People are watching...

Smith said...

I'm so tired of dweebish skeptics. It works in other countries, but it can't work here because...freedom blah blah blah

Anonymous said...

I really hate to pick on Smith, but he is the poster boy for the uninformed liberal stooge of the Democrats that doesn't understand much about this subject.

Holland, Germany and Switzerland all have mandatory insurance systems from private sector insurance companies. Finland, Sweden and Denmark have single payer government systems, but it's the local governments that collect the taxes and pay the bills giving them a lot of local control. This is probably why those social democracies seem to work the best. The Danish national income tax rate is only 3.7%.

Great Britain's national system which is, indeed, the model most liberals are clamoring for America, has an atrocious mortality amenable to health care rate.

Being a professional egghead in this field, I'm sure Mr. Cervantes knows all of this.

Smith said...

What an insulting asshole "Anonymous" is! Full of himself, pompous, bluster and hot air. Dick. Thinks he understands everything and everyone, and understands NOTHING. But wants to haunt this site to make trouble.


Smith said...

PS I can see why "Anonymous" remains anonymous!

Justin Cohen said...

PPS Gee, do you think "Anonymous" is a caucasian male who likes confrontation, and uses this site to play out his unresolved childhood feelings of victimhood? Why, yes!

Daniel said...

I believe that you are correct in your assertion that a single payer system would be more cost effective and allow for more universal coverage. I also believe that health care is an entitlement and I'm constantly surprised that there is any disagreement about this, but so it goes.
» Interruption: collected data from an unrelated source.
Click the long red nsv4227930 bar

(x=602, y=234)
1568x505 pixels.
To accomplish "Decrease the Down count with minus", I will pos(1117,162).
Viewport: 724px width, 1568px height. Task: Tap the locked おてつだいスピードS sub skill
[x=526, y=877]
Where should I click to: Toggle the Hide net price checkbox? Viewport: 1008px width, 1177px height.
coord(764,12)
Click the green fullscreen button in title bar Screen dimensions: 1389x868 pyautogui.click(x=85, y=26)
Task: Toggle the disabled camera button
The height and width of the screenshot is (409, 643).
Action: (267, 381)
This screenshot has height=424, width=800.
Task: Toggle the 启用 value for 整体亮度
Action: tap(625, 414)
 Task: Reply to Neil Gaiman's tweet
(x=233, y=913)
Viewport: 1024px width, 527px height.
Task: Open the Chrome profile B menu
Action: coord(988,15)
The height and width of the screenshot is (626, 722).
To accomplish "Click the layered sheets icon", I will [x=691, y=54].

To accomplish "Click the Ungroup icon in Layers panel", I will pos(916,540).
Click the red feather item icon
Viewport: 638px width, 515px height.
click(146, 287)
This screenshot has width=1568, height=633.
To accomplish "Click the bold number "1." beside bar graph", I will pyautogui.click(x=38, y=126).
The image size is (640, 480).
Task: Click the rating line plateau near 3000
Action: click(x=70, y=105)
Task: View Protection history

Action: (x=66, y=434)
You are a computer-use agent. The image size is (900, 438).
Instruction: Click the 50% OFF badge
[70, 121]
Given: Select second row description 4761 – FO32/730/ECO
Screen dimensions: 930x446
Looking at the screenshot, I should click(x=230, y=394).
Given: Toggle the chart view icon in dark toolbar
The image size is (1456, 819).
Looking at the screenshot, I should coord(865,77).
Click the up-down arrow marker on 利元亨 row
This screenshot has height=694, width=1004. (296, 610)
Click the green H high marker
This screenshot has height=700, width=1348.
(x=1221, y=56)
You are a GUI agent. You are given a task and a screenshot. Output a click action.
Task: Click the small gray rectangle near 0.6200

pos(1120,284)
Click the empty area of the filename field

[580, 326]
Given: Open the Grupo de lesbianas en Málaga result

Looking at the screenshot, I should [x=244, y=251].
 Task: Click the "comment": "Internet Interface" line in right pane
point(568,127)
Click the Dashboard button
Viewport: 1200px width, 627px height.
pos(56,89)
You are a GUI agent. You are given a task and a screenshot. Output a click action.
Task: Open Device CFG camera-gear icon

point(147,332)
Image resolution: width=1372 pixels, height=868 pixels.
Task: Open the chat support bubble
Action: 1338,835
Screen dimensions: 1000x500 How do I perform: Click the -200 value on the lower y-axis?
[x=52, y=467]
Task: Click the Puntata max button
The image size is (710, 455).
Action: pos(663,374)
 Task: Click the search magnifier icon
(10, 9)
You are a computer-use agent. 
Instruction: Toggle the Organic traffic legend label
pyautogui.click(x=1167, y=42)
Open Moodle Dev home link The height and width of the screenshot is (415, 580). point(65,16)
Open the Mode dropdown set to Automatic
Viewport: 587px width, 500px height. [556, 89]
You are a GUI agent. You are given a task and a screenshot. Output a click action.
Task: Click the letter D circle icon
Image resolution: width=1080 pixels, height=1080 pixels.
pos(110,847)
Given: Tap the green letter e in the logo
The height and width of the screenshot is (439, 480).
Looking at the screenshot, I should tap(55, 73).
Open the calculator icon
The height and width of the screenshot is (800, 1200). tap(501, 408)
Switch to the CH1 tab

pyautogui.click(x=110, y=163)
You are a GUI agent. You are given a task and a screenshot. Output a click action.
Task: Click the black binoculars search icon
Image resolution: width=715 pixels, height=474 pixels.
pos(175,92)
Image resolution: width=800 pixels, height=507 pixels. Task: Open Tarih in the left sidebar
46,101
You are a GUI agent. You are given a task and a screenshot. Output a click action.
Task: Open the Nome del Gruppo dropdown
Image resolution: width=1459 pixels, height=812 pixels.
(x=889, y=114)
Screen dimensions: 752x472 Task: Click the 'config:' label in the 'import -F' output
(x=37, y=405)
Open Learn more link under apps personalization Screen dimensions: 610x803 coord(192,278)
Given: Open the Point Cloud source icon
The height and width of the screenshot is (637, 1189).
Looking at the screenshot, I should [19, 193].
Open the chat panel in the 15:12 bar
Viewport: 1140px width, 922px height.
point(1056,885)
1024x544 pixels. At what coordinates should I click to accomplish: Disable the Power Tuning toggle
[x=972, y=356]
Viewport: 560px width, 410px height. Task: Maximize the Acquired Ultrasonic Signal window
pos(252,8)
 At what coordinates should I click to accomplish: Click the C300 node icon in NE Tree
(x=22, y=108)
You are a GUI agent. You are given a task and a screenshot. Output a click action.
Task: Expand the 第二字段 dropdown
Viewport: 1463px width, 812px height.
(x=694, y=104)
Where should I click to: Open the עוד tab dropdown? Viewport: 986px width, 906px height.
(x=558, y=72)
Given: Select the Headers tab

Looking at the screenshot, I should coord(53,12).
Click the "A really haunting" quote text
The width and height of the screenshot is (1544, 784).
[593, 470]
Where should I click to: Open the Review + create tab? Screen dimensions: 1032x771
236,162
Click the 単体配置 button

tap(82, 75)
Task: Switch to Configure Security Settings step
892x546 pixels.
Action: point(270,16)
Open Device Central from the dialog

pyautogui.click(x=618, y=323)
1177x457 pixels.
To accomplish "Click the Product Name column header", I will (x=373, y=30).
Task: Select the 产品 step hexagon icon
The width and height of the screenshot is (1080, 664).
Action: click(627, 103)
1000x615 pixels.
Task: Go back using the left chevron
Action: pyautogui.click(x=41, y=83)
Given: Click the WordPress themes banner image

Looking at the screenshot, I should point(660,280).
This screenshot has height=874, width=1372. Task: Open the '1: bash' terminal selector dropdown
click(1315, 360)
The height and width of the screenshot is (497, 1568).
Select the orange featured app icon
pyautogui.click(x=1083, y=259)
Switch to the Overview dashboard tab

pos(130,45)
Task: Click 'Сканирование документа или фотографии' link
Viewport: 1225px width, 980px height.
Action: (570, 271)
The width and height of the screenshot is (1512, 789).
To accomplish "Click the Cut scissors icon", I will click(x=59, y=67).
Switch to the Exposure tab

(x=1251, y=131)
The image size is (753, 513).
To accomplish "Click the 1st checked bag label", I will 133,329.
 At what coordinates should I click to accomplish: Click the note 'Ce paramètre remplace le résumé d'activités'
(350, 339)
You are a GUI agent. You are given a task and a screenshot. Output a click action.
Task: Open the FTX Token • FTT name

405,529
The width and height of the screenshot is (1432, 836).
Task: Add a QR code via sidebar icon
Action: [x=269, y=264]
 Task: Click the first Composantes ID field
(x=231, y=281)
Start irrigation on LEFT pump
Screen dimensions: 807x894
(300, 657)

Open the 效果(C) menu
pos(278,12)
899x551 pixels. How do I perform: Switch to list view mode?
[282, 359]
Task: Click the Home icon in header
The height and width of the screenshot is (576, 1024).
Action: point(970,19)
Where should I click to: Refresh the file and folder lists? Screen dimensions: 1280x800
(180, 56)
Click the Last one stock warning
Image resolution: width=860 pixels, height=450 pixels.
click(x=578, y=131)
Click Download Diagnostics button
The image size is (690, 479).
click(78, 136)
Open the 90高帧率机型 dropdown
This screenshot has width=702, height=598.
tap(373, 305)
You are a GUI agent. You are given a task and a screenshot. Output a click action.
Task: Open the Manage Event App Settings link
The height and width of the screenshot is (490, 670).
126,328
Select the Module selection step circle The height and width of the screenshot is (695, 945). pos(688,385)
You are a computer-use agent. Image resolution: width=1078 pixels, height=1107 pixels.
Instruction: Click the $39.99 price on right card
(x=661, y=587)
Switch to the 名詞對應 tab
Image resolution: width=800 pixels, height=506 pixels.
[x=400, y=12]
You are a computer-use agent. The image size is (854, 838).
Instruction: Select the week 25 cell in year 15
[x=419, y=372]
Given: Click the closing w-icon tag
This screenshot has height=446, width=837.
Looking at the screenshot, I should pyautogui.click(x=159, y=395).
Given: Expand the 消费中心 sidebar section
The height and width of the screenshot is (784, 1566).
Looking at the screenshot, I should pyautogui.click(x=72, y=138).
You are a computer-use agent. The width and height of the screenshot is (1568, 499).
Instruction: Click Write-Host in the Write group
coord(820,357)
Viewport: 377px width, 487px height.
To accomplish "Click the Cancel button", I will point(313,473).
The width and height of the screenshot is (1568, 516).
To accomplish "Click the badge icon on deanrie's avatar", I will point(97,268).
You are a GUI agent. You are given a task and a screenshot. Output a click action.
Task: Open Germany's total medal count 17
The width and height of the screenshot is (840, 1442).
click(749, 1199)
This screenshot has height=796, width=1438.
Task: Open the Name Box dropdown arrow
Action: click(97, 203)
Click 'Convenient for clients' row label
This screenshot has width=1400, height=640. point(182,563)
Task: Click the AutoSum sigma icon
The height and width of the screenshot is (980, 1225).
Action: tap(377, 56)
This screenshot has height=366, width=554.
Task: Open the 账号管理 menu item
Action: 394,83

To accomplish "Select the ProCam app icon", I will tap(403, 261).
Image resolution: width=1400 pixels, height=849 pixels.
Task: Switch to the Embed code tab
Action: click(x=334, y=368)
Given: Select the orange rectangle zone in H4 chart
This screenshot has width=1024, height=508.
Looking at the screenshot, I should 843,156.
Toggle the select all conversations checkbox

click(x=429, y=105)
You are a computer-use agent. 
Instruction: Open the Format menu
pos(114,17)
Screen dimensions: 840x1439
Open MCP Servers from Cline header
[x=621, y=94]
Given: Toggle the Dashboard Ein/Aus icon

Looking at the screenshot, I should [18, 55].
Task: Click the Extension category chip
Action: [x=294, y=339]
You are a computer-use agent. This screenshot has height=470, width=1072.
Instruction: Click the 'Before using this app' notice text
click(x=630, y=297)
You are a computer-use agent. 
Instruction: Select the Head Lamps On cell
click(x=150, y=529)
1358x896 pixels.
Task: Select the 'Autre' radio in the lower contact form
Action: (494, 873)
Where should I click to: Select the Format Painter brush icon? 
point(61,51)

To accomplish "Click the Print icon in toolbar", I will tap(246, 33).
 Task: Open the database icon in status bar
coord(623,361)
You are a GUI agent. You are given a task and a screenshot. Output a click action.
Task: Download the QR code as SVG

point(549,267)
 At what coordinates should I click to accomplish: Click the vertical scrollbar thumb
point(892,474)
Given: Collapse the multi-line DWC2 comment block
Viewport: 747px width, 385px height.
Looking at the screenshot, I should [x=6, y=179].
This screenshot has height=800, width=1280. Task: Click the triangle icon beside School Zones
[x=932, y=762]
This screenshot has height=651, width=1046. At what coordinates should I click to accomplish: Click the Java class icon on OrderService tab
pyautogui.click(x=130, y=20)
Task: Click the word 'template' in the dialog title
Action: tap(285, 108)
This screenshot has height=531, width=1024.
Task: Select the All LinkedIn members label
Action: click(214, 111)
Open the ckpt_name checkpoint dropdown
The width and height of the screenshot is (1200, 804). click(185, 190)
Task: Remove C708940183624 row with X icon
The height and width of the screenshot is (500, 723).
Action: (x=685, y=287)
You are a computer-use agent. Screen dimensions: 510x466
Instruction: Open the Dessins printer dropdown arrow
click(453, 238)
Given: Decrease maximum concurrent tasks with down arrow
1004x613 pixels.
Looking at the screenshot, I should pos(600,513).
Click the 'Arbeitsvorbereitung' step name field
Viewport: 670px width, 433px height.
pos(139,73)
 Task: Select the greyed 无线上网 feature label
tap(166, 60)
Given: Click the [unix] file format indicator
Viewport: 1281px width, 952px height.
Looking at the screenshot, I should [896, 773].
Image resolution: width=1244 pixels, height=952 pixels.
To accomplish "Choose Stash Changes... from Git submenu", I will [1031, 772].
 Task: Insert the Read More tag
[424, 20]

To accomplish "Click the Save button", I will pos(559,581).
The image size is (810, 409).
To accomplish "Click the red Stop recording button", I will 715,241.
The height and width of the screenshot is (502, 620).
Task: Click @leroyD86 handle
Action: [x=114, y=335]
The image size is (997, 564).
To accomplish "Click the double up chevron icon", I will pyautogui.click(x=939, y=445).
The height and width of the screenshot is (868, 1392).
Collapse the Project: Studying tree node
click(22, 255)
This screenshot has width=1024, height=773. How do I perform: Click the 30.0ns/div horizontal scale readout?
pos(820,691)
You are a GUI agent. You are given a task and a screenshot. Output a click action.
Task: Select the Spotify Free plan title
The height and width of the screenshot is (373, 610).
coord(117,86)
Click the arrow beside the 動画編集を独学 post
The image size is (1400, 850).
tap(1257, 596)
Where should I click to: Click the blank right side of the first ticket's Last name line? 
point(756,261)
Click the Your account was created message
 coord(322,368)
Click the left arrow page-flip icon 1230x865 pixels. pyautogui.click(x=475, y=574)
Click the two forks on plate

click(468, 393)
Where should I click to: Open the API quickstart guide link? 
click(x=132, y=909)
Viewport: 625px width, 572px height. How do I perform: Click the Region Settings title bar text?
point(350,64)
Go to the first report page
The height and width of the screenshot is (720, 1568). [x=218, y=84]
The train has left the station Cervantes and single payer health care in any near future isn't going to happen.

What are the best thoughts on how to shore up the existing system? I think that is what we should focus on.

Smith said...

Thank you, Daniel, for your intelligent contribution to this discussion. Glad you're on this site.

Anonymous said...

To Anonymous-1
So you are saying that single payer health insurance in the US will be identical with that in Great Britain?
I would bet you any amount that a situation like Charlie Gard's wouldn't happen under single payer in the US.
But lots of people here with serious conditions are being kicked out of their health plans because they didn't report a 30 year old medical procedure on their application, or lose their Medicaid because they aren't close enough to the poverty level in their state.
We have hundreds of death panels here right now.

Smith said...

Truth! Wish George were still with us.